BEGIN

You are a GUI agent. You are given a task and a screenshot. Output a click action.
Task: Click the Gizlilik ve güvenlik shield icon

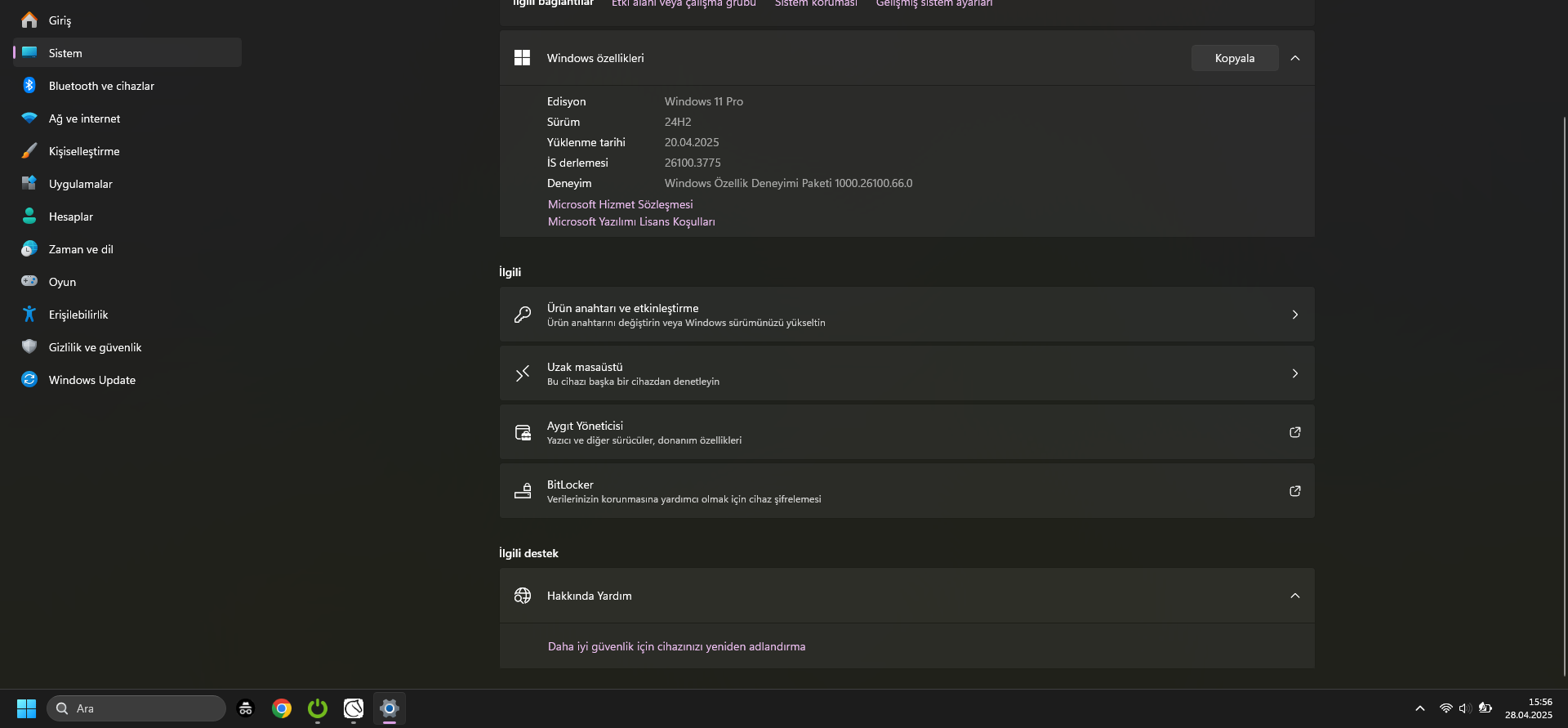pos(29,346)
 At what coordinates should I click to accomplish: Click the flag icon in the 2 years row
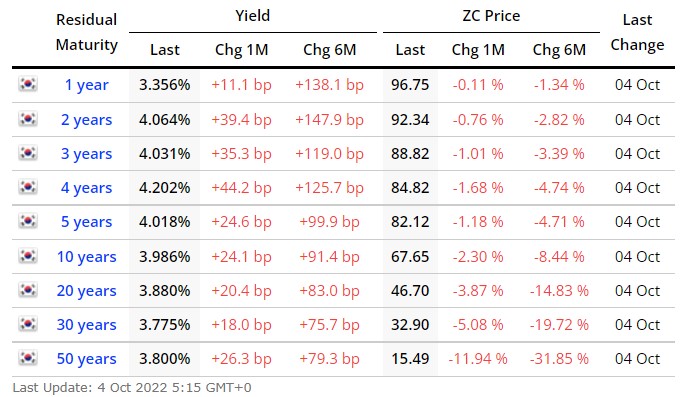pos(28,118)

END

- TASK DESCRIPTION -
Print the data exactly as written, dropping any images it holds.

- SOLUTION TO THE EXERCISE -
You are a GUI agent. You are given a task and a screenshot. Output a click action.
Task: Click the Gizlilik ve güvenlik shield icon

pos(29,346)
 At what coordinates should I click to accomplish: Click the flag icon in the 2 years row
pos(28,118)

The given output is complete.